[Stored items]
- - - - - - -
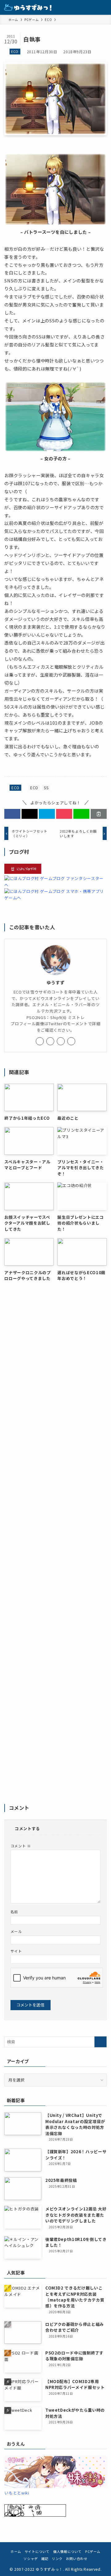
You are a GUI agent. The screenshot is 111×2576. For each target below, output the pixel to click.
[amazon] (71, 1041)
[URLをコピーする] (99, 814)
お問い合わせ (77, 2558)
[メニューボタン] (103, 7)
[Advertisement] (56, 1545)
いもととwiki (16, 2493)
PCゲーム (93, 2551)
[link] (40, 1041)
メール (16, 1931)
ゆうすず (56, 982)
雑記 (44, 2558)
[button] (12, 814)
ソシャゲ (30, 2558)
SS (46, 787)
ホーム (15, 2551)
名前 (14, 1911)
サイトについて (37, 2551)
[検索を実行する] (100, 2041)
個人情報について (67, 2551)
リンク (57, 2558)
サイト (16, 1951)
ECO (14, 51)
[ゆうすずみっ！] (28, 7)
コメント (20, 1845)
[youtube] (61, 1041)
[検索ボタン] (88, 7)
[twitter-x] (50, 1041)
- - - - - - -
- [PROBLEM]:
From the first line to the last, copy the records above exactly and leave out the pictures.

- [EXERCISE ANSWER]:
You are a GUI agent. The screenshot is 111×2576. For each target below, output the pixel to click.
[amazon] (71, 1041)
[URLをコピーする] (99, 814)
お問い合わせ (77, 2558)
[メニューボタン] (103, 7)
[Advertisement] (56, 1545)
いもととwiki (16, 2493)
PCゲーム (93, 2551)
[link] (40, 1041)
メール (16, 1931)
ゆうすず (56, 982)
雑記 (44, 2558)
[button] (12, 814)
ソシャゲ (30, 2558)
SS (46, 787)
ホーム (15, 2551)
名前 (14, 1911)
サイトについて (37, 2551)
[検索を実行する] (100, 2041)
個人情報について (67, 2551)
リンク (57, 2558)
サイト (16, 1951)
ECO (14, 51)
[ゆうすずみっ！] (28, 7)
コメント (20, 1845)
[youtube] (61, 1041)
[検索ボタン] (88, 7)
[twitter-x] (50, 1041)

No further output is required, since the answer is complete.